The White Sox offense took a 3-0 lead in the second inning with a couple of homers off Bailey Ober -- a solo shot by Colson Montgomery (not surprising), then a two-run shot by Meidroth (kinda surprising), but opportunities for lead-padding went by the boards. They were able to restore a two-run lead when Baldwin's line drive managed to escape the clutches of a diving Buxton in center, and Tauchman followed that double with a broken-bat single to make it 4-2, but a golden opportunity to put the game away in the sixth evaporated.

Montgomery and Mead opened with singles that put runners on the corners, but Montgomery didn't test Buxton's arm on Andrew Benintendi's lineout to center, and then was cut down at the plate on the contact play that somehow jeopardized Meidroth's health. Baldwin then struck out, and that set the stage for a Twins surge.

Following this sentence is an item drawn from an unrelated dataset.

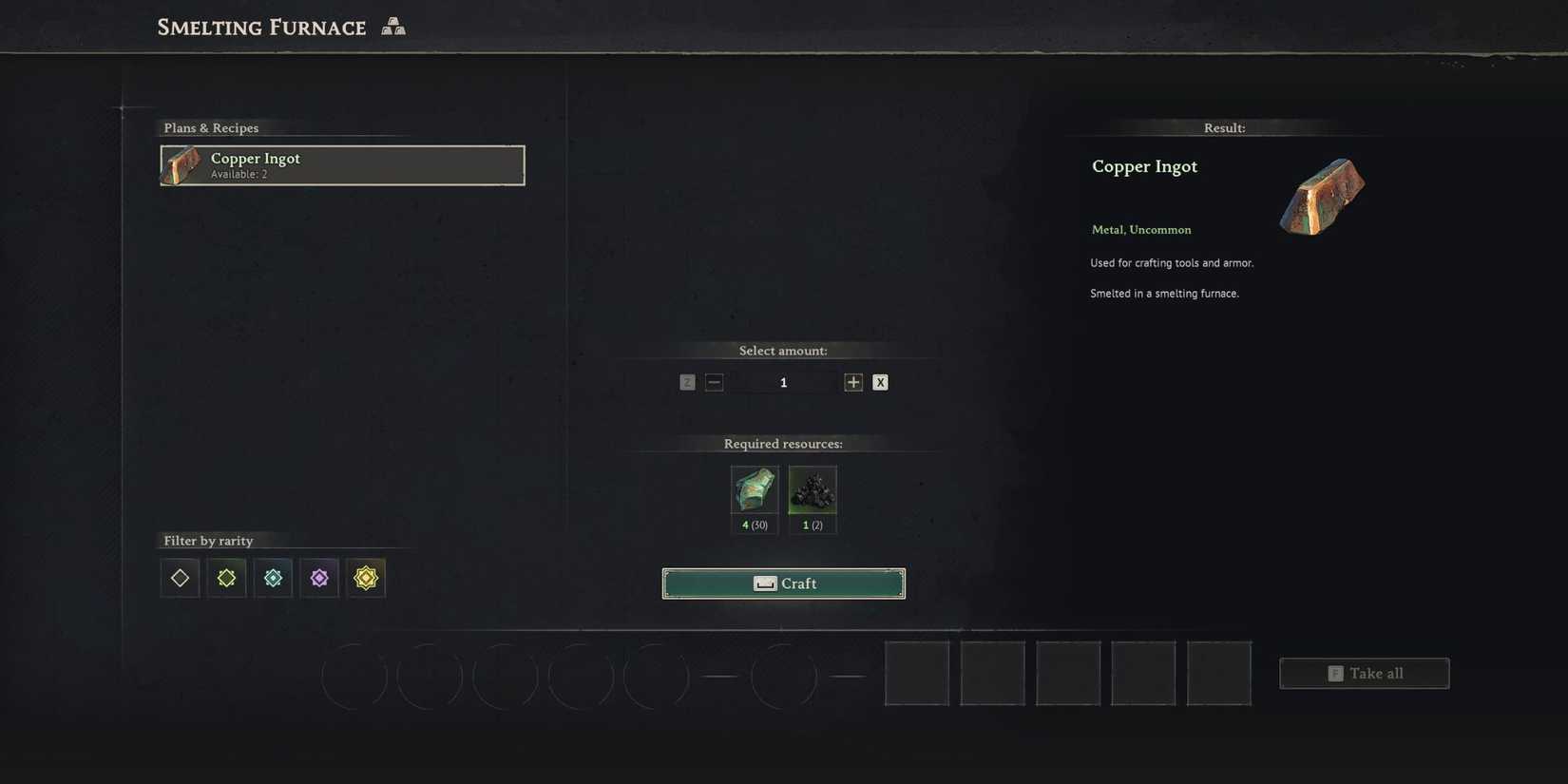Decrease craft amount with the minus button
The image size is (1568, 784).
tap(714, 381)
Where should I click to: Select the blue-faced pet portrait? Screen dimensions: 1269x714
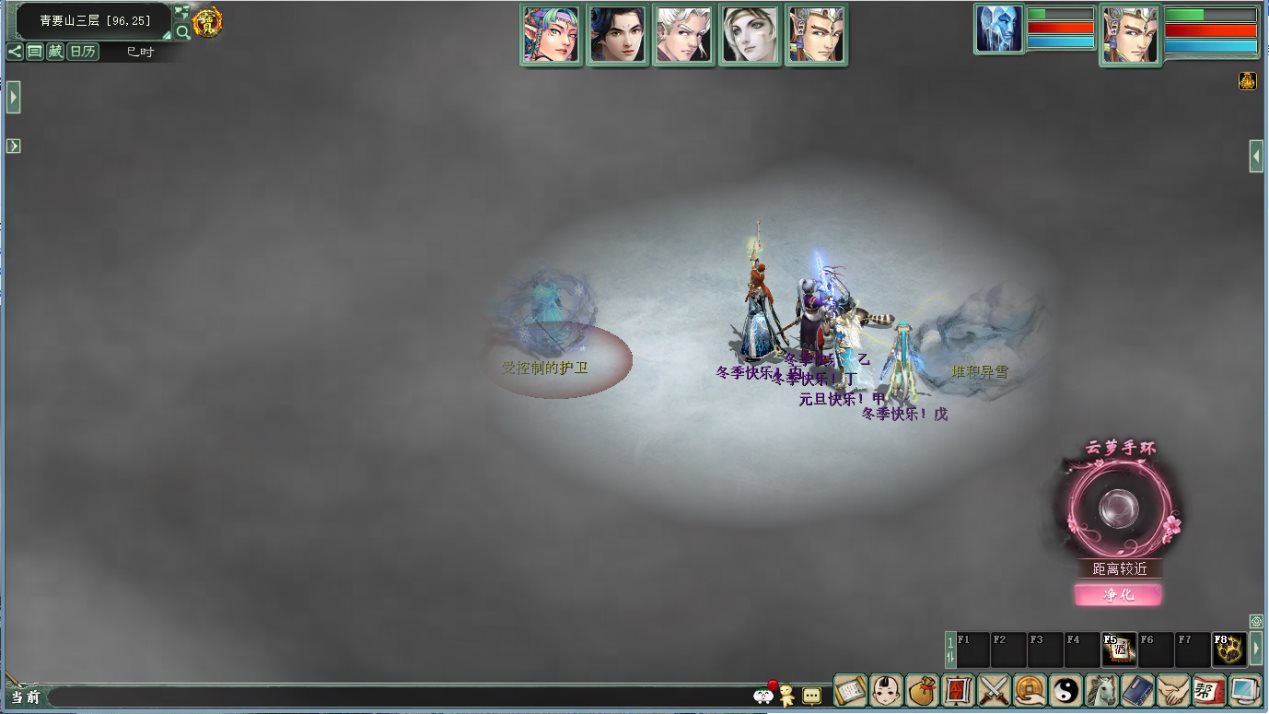[x=999, y=29]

Buxton had created a run out of thin air in the fourth when he doubled off Cam Booser with two outs, advanced to third on a very wild pitch that hit the limestone backstop, then scored when Kyle Teel made an ill-advised decision to throw to third, and fired well high and wide.

While the Sox answered that run, they didn't have an immediate retort for the Twins' next scoring inning, which tied the game. Brandon Eisert pitched a scoreless fifth by starting a 1-6-3 double play, but the sixth started with a Royce Lewis homer that made it a 4-3 game, and Julien put the tying run into scoring position with a double, with DaShawn Keirsey Jr. replacing him. James Outman did the Sox a favor by popping out on a bunt, with Mead hitting the turf to secure the catch, but Steven Wilson entered the game and forgot about the runner he inherited. Keirsey stole third, then scored on Buxton's sac fly to tie the game at 4.

After Montgomery struck out with runners on the corners and two outs to end the top of the seventh, Matt Wallner opened the bottom of the inning by foiling the shift for a double off Tyler Alexander. Alexander nearly got out of the inning unscathed, but Brooks Lee pounded a 1-0 fastball through the left side to score Wallner for the first Minnesota lead of the game. Thanks to the teamwork from Baldwin and Tauchman, it didn't last.

Bullet points:

*The total line from the bullpen game: 9 IP, 8 H, 5 R, 4 ER, 5 BB, 9 K, 1 HR. They've seen worse.

*Half of the White Sox's 12 hits went for extra bases.

*Mead had three hits, raising his White Sox line to .286/.333/.329.

*While it felt like Venable exhausted the bench, he still had Will Robertson and Korey Lee remaining, and he ended the game with a perfectly respectable defensive alignment.

*The White Sox have now separated themselves from the 1932 White Sox for the second-fewest wins in a season. Next up: The 1948 White Sox, who went 51-101-2.